If reading through the stats leaves you feeling a bit despondent on behalf of survivors, that’s understandable. But thankfully, FreeFrom has done more than just assemble a polished litany of woes. As part of the Survivors at Work package, the organization has also released a collection of data-driven insights for employers, with extensive recommendations on policies that can make a workplace significantly more survivor-friendly.
At the top of the list? No strings attached, flexible emergency grants that can be used to pay for abuse-related expenses — including but not limited to litigation expenses, therapy, medical costs, and fees associated with relocation — and the very same paid and protected leave that Passi offers her workers at FreeFrom.
What would it mean for a survivor to have access to these benefits? For survivors at risk of homelessness, an emergency grant could keep them in a safe and stable place. For those being dragged into court by a vindictive abuser manipulating the litigation system, paid and protected leave could mean the ability to fend off abusive litigation without having to worry about losing income or risking one’s job. Fundamentally, FreeFrom’s suggested benefits all provided survivors with an additional cushion of support, a potentially life-saving measure for someone enduring abuse.

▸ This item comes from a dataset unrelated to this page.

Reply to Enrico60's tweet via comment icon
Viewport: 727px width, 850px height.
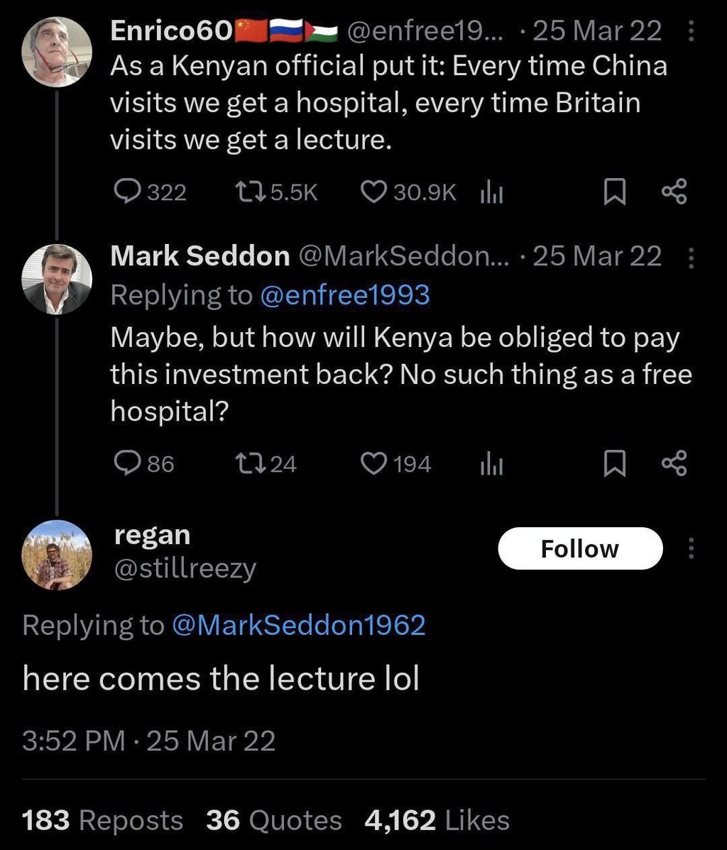[x=129, y=192]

And yet, even FreeFrom’s extensive list of suggestions is merely a starting point for many survivors. Marissa Baron, 33, was forced to move to a new state to access both safety and a domestic violence support center that did not require her to involve the police. When her employer found out that she had left the state, her position with the company was terminated, despite the fact that she’d been successfully doing her job remotely. “They told me I had to move back or lose my job,” she recalls. Dremen, whose experience of abuse led to a confidential legal name change, has struggled with employers requesting access to her former name, which can feel like a violation of privacy.

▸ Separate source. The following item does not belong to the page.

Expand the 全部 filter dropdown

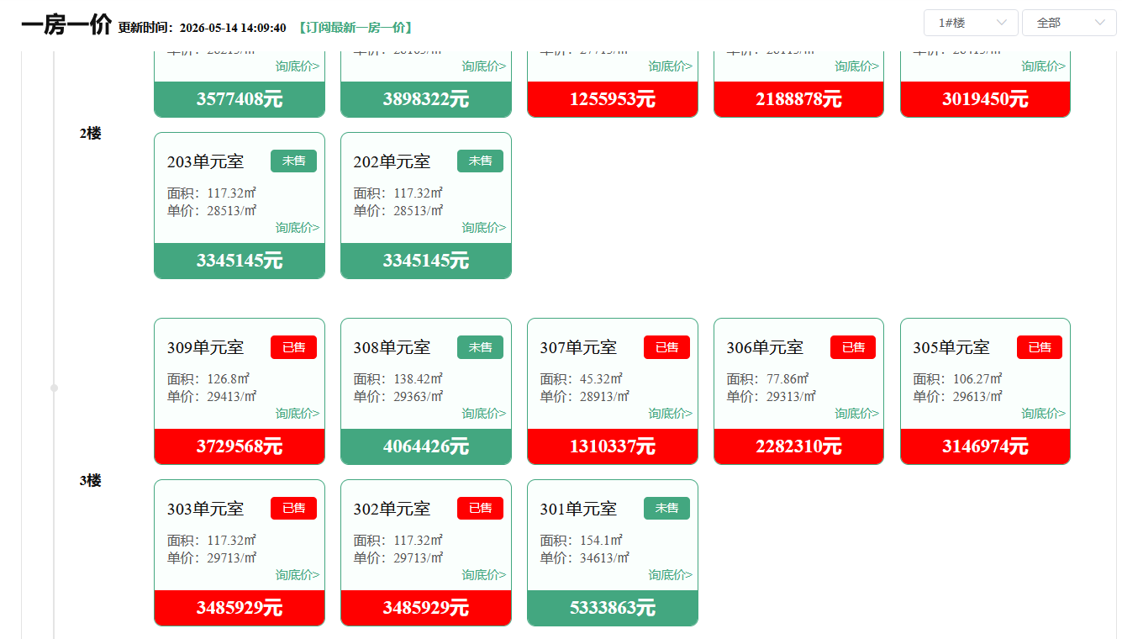click(1069, 23)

And even in cases where good policies are already on the books, there needs to be a robust effort to make workers aware of them — and, crucially, to make clear that no one will be punished or shamed for taking advantage of them. As Barron reminded me during our interview, domestic violence is a subject that’s incredibly taboo, and requires tremendous vulnerability to be open about. “During a [domestic violence] crisis, you don’t get the same reactions as someone saying, ‘I’m in the hospital.’ You don’t. You don’t get the same empathy, you get wildly different reactions from people, and you have to mitigate their reactions.” Anxiety about opening up to a boss can easily prevent someone from taking advantage of employer-provided resources — something employers themselves must be mindful of and work to combat.
Ultimately, the most important insight from FreeFrom’s report is one of the simplest. A full 1 in 2 cisgender women and trans people are subjected to intimate partner violence. As a result, the organization reminds us, “every workplace is employing survivors.” The moment we start from that basis, and recognize survivors, not as some faceless statistic, but as our coworkers and colleagues who deserve support, the question of survivor-focused benefits becomes straightforward. More than anything else, a survivor-supportive is simply a workplace that recognizes that workers are people who deserve support and care throughout all the complex challenges that they will face in their lives.